** DOCUMENT EXTRACT **
+-------+

I would like to thank Mr Speaker, through you, Madam Deputy Speaker, for allowing parliamentary time on this important topic in this Adjournment debate on miscarriage. I wanted to bring to the Chamber’s attention the recent series of papers published in The Lancet entitled “Miscarriage matters” and the petition by Tommy’s on support for women after miscarriages. The petition currently has over 170,000 signatories.
I know that this topic is often one that is difficult to talk about, but I hope that by giving the Chamber an opportunity to hear some of the experiences and latest research, this debate can act as a catalyst for change for miscarriage services in the upcoming women’s health strategy. For too long, miscarriage has been a taboo, and I was disappointed that while the press release on the women’s health strategy call for evidence mentioned breaking taboos, it did not mention miscarriages directly—only pregnancy-related issues.

+-------+

** PROVIDED INFORMATION **
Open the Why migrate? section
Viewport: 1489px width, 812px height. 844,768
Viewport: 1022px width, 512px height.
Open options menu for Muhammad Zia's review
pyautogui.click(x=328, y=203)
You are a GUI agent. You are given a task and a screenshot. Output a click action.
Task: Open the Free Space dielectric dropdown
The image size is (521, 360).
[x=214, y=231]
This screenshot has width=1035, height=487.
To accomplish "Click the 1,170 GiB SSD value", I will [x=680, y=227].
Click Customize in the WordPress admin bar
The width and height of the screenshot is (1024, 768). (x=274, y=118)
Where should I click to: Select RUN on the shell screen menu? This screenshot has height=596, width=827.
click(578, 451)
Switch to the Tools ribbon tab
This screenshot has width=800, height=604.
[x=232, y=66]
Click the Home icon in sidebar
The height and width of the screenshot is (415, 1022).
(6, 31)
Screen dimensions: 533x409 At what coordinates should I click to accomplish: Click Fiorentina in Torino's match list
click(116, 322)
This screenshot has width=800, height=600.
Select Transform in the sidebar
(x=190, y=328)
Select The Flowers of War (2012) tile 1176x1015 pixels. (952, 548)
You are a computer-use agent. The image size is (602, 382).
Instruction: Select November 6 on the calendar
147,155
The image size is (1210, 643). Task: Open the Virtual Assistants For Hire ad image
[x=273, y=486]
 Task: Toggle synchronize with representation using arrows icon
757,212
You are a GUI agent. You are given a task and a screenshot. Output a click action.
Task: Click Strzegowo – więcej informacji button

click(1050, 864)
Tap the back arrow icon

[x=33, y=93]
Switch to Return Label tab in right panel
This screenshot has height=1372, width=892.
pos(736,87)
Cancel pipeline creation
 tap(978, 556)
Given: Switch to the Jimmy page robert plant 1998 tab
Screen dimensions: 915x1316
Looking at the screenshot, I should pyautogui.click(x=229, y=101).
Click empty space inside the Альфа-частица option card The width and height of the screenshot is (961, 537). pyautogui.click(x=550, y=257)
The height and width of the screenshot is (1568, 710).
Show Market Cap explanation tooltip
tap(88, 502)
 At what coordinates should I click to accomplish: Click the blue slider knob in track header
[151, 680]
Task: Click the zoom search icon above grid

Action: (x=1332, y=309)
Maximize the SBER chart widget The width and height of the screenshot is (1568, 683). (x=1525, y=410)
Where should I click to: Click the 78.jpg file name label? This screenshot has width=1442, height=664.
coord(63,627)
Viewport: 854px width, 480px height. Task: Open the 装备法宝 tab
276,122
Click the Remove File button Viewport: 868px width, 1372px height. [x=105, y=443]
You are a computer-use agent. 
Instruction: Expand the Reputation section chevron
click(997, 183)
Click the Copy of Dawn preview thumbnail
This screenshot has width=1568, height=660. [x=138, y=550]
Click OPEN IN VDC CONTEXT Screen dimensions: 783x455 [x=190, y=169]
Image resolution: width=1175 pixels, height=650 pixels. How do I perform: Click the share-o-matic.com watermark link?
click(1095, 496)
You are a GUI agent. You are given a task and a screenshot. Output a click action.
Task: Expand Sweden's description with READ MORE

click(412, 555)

+-------+

** ASSIGNMENT A **
Please answer these questions about the speech on miscarriage:
(i) What is the title of the series of papers published in The Lancet?
(ii) How many signatories does the Tommy's petition currently have?
(iii) Instead of mentioning miscarriages directly, what did the press release on the women's health strategy call for evidence mention?
** ASSIGNMENT B **
Write the next part of the speech on miscarriage, picking up right after its final sentence.

** RESULT A **
(i) "Miscarriage matters"
(ii) Over 170,000
(iii) Only pregnancy-related issues

** RESULT B **
I am so pleased that prominent women, like Meghan Markle and Myleene Klass, have been brave enough to speak and break the taboo about their experiences. Miscarriage is little spoken about but incredibly common. One in four pregnancies is thought to end in miscarriage. The research suggests that 15% of recognised pregnancies around the world end in miscarriage—that is 23 million a year or 44 miscarriages a minute. Black mothers face a 40% higher relative risk than white mothers and the risk of miscarriages is lowest between the ages of 20 and 29, but goes up threefold by 40 and fivefold by 45. Unfortunately, I think that this commonality and the well-known challenges in women’s health have meant that services are not always set up in the best interests of women. Miscarriages are often a symptom of an underlying health condition. They should not just be seen as a fact of life, and I am concerned that this attitude speaks to wider gendered inequalities in our society.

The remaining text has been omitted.